Every line between the one containing "Task: Open the Google apps grid" and the last line of the data, both included, is to be set down exactly, and pictures are to be omitted.
┌─ Records for this exercise
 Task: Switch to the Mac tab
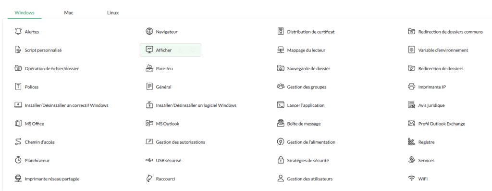69,13
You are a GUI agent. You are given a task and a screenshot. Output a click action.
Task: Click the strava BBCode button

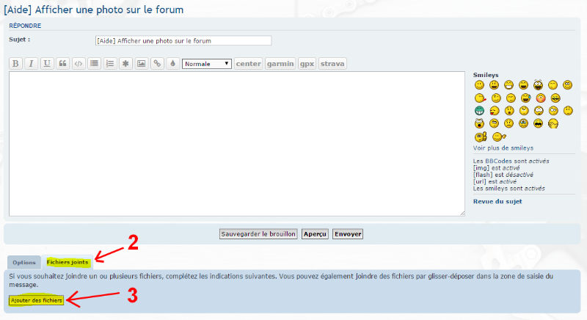pos(332,64)
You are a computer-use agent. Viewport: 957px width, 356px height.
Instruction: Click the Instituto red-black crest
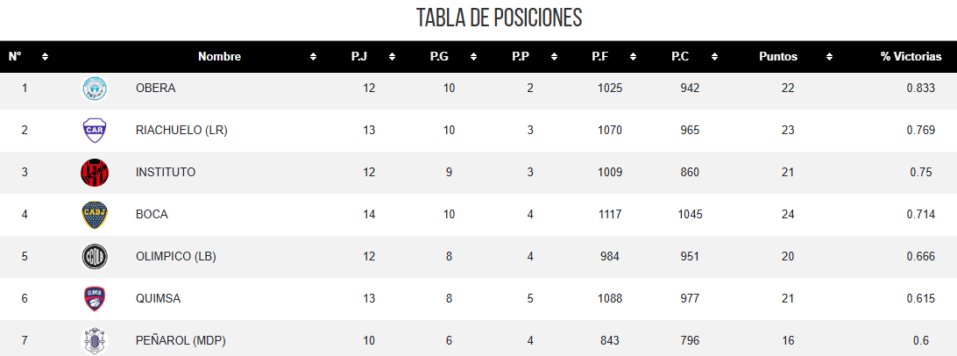tap(94, 173)
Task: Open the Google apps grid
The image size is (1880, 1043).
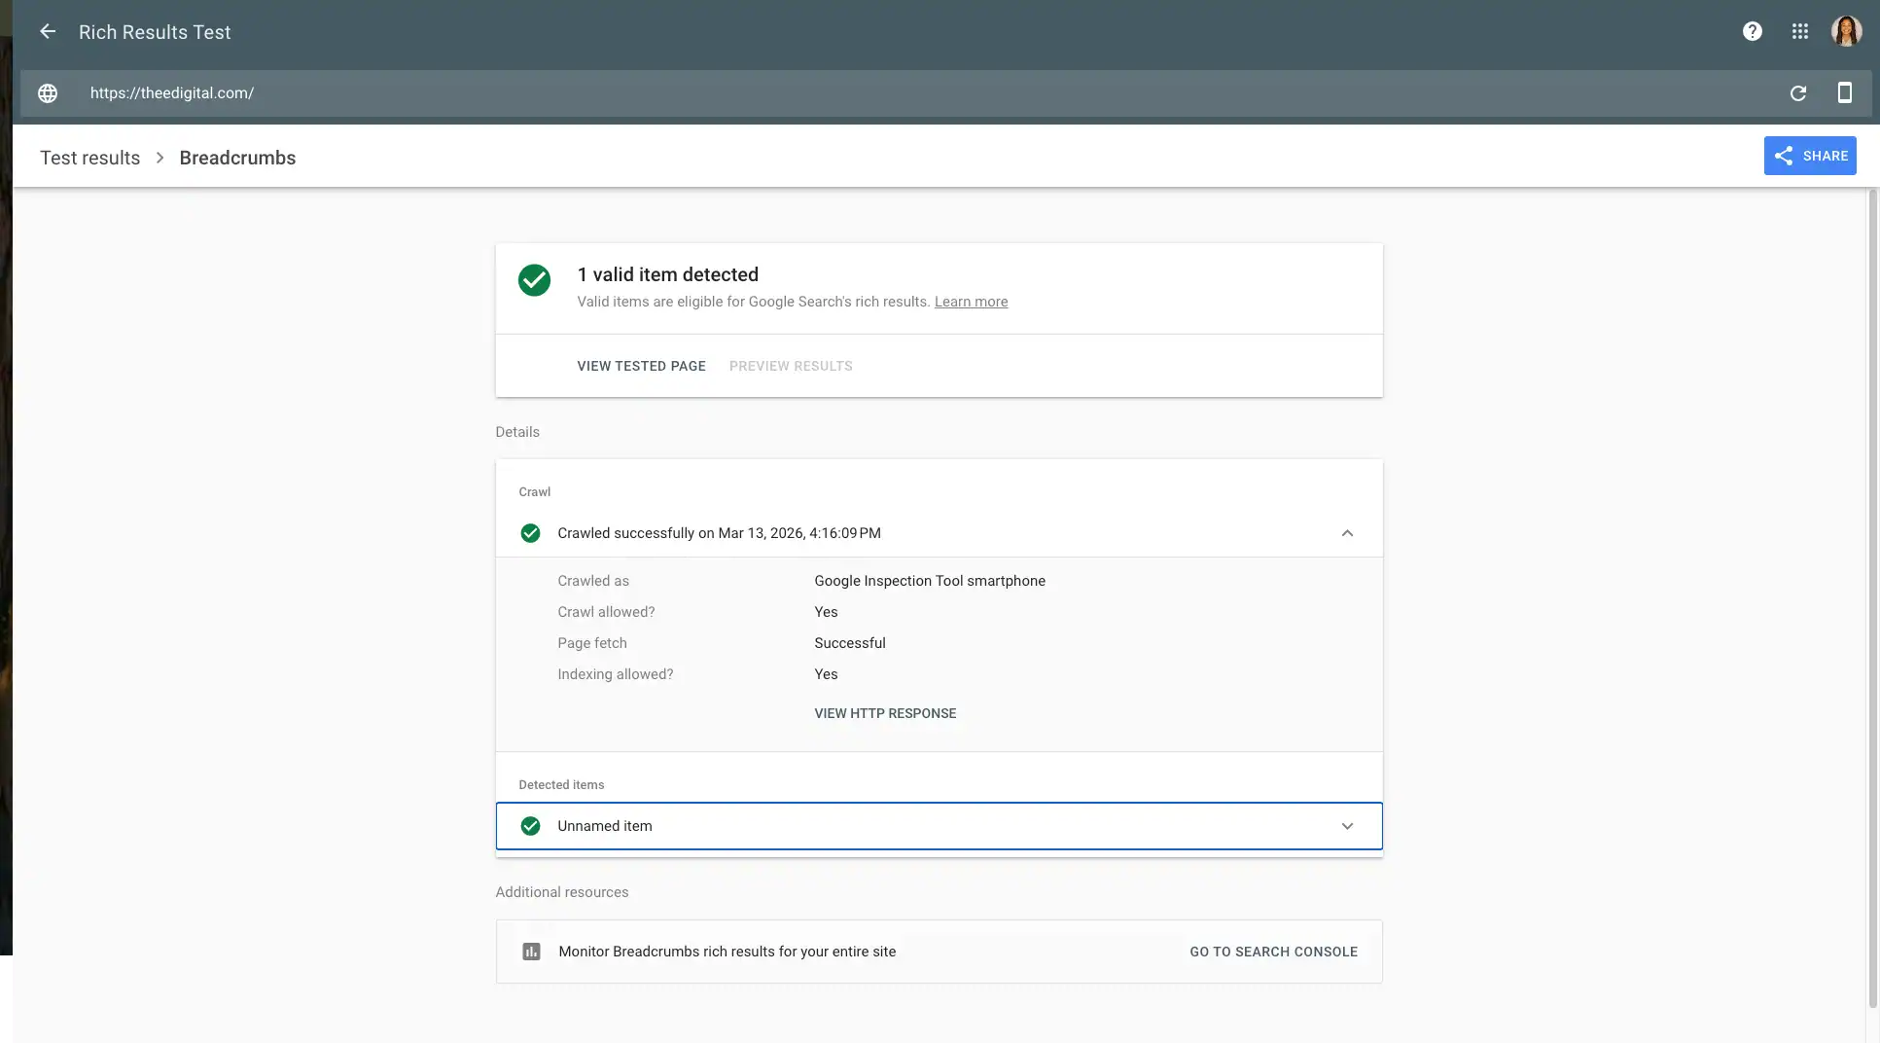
└─
**Answer section**:
Task: Open the Google apps grid
The image size is (1880, 1043).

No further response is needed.